The landscape of ETF inflows has taken an unexpected turn, with on-chain trends indicating an upward trajectory and significant players quietly entering the market.
The question now arises: Can Ethereum maintain this breakout and push even further?
Ethereum ETFs Surpass Bitcoin as Institutional Interest Grows
Recent data from Arkham Intelligence shows that ETFs are acquiring more Ethereum than Bitcoin, with a single-day influx of $461 million in ETH products compared to $404 million for BTC.
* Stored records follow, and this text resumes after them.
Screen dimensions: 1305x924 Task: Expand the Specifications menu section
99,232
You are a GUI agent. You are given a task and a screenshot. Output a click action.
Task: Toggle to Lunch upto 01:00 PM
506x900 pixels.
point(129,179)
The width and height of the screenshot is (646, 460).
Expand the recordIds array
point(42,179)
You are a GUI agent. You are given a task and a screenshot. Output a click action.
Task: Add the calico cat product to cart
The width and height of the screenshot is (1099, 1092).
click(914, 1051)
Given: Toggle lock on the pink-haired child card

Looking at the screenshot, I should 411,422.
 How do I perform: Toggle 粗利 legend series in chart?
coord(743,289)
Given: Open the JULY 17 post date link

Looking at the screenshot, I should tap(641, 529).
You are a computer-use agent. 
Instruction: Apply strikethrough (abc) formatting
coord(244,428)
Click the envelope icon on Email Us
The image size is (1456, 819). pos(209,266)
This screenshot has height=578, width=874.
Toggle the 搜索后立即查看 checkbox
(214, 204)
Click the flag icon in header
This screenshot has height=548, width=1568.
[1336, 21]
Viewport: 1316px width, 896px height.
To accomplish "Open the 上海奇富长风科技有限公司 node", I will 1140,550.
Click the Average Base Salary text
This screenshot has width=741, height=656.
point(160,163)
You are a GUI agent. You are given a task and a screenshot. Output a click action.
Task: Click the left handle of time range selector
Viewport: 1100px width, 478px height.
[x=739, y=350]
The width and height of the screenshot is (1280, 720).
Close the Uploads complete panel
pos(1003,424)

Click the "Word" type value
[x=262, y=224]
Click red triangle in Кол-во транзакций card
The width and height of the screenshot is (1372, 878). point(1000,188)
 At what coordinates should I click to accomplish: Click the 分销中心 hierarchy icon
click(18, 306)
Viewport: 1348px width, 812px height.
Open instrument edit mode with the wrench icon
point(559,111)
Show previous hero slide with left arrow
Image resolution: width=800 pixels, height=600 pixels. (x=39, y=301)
Source: Arkham Intelligence
Leading the surge are institutional giants like BlackRock, Fidelity, and Grayscale, who collectively invested millions into ETH products, marking one of the most significant institutional buying waves for Ethereum this year.
New Wave of Investors Flocking to Ethereum
Glassnode’s data reveals a notable increase in first-time buyers and momentum traders, driving up demand for Ethereum.

Source: Glassnode
Additionally, long-term investors showing conviction by raising their cost basis amid elevated prices indicate a strong commitment to the market.
This combination of new inflows and steadfast holder conviction could pave the way for a significant uptrend if buying pressure remains consistent.
Increased Open Interest Signals Potential Breakout for Ethereum
Ethereum’s derivatives market is heating up, with Futures Open Interest nearing a yearly high at $51.61 billion.

Source: CoinGlass
Despite a minor pullback, Ethereum’s price action remains robust, trading above its 9- and 21-day EMAs at $4,190.
Momentum indicators, such as RSI and MACD, support a bullish bias, hinting at further price appreciation.

Source: TradingView
With Ethereum’s current structure positioning it close to its all-time high of $4,891, there is potential for price discovery in the near future, although profit-taking could temporarily impede any substantial breakout.